Cowork is Microsoft’s attempt to stop Copilot from being just a chat window bolted onto Office.
According to Fast Company’s reporting, Copilot lead Charles Lamanna has been pushing internally for this exact distinction: instead of asking the AI how to handle a task, you hand it the task — pulling figures from Excel, drafting and sending Outlook follow-ups, stringing several steps together without someone supervising each one.This transition marks a major industry shift from chatbots to agents.
That’s the product story. Here’s the part worth paying attention to.
Microsoft is moving Copilot off flat-rate pricing and onto a usage-based model. TheStreet reported the reason bluntly: power users running heavy, multi-step agent tasks were costing Microsoft more in compute than the flat subscription ever covered. Enough users were hitting that ceiling that the old pricing model simply broke. This situation highlights the AI cost trap: what companies don’t budget for when deploying advanced AI systems.
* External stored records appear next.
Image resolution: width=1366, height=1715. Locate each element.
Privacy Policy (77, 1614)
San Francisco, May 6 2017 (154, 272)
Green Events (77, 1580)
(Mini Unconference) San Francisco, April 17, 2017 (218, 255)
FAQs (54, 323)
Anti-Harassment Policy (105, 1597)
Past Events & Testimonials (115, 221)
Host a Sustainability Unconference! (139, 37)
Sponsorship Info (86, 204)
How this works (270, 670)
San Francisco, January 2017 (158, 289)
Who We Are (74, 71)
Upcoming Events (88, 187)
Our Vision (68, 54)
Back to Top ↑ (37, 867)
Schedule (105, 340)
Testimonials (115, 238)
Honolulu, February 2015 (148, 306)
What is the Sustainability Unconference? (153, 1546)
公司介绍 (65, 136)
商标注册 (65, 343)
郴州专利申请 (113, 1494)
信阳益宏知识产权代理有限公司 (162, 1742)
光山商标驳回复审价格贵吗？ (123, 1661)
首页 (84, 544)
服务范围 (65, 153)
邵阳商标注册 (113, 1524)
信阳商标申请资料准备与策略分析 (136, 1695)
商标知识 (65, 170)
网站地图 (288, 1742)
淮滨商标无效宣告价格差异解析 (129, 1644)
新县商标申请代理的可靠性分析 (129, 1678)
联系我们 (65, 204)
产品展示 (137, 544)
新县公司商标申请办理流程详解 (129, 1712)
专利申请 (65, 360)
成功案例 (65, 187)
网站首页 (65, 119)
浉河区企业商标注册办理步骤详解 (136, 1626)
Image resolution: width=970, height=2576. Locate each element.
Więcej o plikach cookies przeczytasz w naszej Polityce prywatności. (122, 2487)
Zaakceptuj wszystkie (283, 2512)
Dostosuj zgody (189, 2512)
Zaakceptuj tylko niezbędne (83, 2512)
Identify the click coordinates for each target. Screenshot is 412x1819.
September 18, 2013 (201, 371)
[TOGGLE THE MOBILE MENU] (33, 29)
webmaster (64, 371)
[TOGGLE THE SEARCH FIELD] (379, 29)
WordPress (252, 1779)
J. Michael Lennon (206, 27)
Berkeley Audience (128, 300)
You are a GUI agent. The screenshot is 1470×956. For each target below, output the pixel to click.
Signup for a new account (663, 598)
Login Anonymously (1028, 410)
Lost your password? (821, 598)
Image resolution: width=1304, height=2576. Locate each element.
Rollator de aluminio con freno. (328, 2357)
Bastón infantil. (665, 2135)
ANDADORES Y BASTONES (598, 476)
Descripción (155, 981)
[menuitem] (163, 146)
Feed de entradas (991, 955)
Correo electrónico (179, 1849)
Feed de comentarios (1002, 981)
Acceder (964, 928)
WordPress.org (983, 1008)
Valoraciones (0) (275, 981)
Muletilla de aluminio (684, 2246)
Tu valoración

That detail tells you more about where agentic AI is headed than the product launch does.
A chatbot conversation costs roughly the same whether you ask it one question or ten. An agent completing a multi-step task might quietly trigger dozens of tool calls behind the scenes — and that cost scales with how much work actually gets delegated, not how often someone opens the app. Flat pricing doesn’t survive that math for long.
Microsoft isn’t the only company running into this. Two days before Cowork’s launch, GitHub shipped its own “agent finder” tool for Copilot, built to handle the same underlying problem — agents needing a reliable way to discover which tools and skills they’re allowed to use.
And a separate draft specification backed by Google, Microsoft, and GitHub, published this week, standardizes exactly that: how agents find and verify tools online. Three companies solving adjacent pieces of the same problem in the same week isn’t proof of an industry-wide shift on its own — but it’s a specific, dated pattern, not a vague one.
The quiet part of this story isn’t that Microsoft built an agent. Everyone’s building agents. It’s that Microsoft just admitted, through its pricing model, that agents cost money in a way chat never did — and the rest of the industry is about to learn that the hard way too.